[Stored records]
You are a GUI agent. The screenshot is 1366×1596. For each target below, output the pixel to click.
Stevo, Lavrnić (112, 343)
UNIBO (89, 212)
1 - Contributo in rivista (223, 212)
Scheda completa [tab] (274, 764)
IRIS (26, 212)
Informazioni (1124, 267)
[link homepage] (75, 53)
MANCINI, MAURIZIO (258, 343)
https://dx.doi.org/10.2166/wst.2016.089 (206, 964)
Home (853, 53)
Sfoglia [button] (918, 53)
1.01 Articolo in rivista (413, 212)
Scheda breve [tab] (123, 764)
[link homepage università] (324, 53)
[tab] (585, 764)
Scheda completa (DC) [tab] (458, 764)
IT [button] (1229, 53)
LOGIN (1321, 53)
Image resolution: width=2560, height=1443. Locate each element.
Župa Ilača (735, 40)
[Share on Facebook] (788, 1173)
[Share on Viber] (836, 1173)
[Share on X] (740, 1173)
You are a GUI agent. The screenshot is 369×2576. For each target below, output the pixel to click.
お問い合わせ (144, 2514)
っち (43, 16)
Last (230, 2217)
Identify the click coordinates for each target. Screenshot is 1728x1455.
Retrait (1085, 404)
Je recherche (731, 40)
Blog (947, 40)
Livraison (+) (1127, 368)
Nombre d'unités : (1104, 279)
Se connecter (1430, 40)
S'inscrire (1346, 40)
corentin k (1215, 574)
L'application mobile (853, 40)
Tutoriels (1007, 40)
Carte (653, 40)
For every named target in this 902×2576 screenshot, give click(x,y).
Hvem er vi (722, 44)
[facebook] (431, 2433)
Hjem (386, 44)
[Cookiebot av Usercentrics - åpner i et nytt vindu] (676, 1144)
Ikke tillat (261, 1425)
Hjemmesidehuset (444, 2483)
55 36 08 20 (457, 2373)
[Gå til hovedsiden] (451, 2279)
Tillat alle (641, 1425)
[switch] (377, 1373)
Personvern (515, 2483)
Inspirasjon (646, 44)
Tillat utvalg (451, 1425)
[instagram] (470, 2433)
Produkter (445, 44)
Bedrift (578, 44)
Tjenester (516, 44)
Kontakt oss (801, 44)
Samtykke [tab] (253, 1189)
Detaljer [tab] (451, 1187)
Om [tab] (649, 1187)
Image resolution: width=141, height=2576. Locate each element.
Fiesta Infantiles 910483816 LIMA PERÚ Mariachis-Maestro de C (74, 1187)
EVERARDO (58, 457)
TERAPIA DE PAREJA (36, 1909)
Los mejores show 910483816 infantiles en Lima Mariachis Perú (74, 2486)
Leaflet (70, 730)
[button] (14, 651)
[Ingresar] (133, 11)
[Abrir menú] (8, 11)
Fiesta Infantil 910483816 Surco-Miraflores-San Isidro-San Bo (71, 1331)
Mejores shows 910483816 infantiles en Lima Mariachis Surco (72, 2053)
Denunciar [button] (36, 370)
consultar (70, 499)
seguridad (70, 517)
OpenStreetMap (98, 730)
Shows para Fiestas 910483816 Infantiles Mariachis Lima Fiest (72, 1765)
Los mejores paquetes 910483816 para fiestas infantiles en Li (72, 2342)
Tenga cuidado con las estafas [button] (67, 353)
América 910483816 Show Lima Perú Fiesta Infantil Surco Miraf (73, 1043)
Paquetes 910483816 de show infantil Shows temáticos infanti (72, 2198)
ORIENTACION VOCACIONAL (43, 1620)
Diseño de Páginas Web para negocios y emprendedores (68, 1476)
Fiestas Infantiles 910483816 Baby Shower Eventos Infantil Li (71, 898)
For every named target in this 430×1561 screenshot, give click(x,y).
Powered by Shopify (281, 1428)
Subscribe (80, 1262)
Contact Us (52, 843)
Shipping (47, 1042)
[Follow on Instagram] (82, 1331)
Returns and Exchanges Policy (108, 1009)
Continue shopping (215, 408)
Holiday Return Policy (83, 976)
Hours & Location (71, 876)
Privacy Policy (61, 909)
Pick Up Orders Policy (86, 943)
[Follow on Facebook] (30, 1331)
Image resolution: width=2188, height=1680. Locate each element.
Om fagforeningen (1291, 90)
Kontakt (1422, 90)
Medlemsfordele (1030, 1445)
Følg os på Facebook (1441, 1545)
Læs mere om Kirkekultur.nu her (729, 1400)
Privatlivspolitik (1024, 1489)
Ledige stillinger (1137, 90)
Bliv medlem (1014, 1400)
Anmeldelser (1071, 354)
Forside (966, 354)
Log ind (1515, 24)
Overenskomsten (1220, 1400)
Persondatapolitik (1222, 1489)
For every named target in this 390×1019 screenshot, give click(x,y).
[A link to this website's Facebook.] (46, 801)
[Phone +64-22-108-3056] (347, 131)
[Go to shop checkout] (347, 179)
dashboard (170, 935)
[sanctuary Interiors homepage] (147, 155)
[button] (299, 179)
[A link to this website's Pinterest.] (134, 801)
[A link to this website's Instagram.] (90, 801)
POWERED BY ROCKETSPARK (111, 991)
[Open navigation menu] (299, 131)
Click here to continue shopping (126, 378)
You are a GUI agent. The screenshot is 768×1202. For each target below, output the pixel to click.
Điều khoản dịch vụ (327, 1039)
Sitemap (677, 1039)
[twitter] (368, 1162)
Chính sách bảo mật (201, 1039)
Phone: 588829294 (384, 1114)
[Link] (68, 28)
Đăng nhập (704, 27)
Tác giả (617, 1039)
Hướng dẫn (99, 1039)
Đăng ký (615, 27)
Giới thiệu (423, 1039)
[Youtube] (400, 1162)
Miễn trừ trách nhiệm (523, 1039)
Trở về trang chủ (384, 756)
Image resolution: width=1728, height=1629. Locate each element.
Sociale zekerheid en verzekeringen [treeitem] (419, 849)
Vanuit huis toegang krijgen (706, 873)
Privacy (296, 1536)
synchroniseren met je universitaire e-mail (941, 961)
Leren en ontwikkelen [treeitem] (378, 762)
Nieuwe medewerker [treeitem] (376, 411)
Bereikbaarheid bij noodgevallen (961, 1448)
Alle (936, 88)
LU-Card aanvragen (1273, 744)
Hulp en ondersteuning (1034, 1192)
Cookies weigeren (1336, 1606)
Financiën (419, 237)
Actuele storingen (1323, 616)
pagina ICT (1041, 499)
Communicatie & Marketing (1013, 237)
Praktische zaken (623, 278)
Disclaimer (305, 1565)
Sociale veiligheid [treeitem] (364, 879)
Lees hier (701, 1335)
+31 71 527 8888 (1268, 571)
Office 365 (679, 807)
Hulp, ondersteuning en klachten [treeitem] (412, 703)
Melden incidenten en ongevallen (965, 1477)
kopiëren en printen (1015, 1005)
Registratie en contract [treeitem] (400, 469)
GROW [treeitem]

■ TRY IT
Keeping every character as it is, restate the lines above that run from the line with "Sfoglia [button] (918, 53)" through the line with "OpenStreetMap (98, 730)", both included, and nothing else.

■ TASK RESPONSE
Sfoglia [button] (918, 53)
1.01 Articolo in rivista (413, 212)
Scheda breve [tab] (123, 764)
[link homepage università] (324, 53)
[tab] (585, 764)
Scheda completa (DC) [tab] (458, 764)
IT [button] (1229, 53)
LOGIN (1321, 53)
Image resolution: width=2560, height=1443. Locate each element.
Župa Ilača (735, 40)
[Share on Facebook] (788, 1173)
[Share on Viber] (836, 1173)
[Share on X] (740, 1173)
You are a GUI agent. The screenshot is 369×2576. For each target below, output the pixel to click.
お問い合わせ (144, 2514)
っち (43, 16)
Last (230, 2217)
Identify the click coordinates for each target. Screenshot is 1728x1455.
Retrait (1085, 404)
Je recherche (731, 40)
Blog (947, 40)
Livraison (+) (1127, 368)
Nombre d'unités : (1104, 279)
Se connecter (1430, 40)
S'inscrire (1346, 40)
corentin k (1215, 574)
L'application mobile (853, 40)
Tutoriels (1007, 40)
Carte (653, 40)
For every named target in this 902×2576 screenshot, give click(x,y).
Hvem er vi (722, 44)
[facebook] (431, 2433)
Hjem (386, 44)
[Cookiebot av Usercentrics - åpner i et nytt vindu] (676, 1144)
Ikke tillat (261, 1425)
Hjemmesidehuset (444, 2483)
55 36 08 20 (457, 2373)
[Gå til hovedsiden] (451, 2279)
Tillat alle (641, 1425)
[switch] (377, 1373)
Personvern (515, 2483)
Inspirasjon (646, 44)
Tillat utvalg (451, 1425)
[instagram] (470, 2433)
Produkter (445, 44)
Bedrift (578, 44)
Tjenester (516, 44)
Kontakt oss (801, 44)
Samtykke [tab] (253, 1189)
Detaljer [tab] (451, 1187)
Om [tab] (649, 1187)
Image resolution: width=141, height=2576. Locate each element.
Fiesta Infantiles 910483816 LIMA PERÚ Mariachis-Maestro de C (74, 1187)
EVERARDO (58, 457)
TERAPIA DE PAREJA (36, 1909)
Los mejores show 910483816 infantiles en Lima Mariachis Perú (74, 2486)
Leaflet (70, 730)
[button] (14, 651)
[Ingresar] (133, 11)
[Abrir menú] (8, 11)
Fiesta Infantil 910483816 Surco-Miraflores-San Isidro-San Bo (71, 1331)
Mejores shows 910483816 infantiles en Lima Mariachis Surco (72, 2053)
Denunciar [button] (36, 370)
consultar (70, 499)
seguridad (70, 517)
OpenStreetMap (98, 730)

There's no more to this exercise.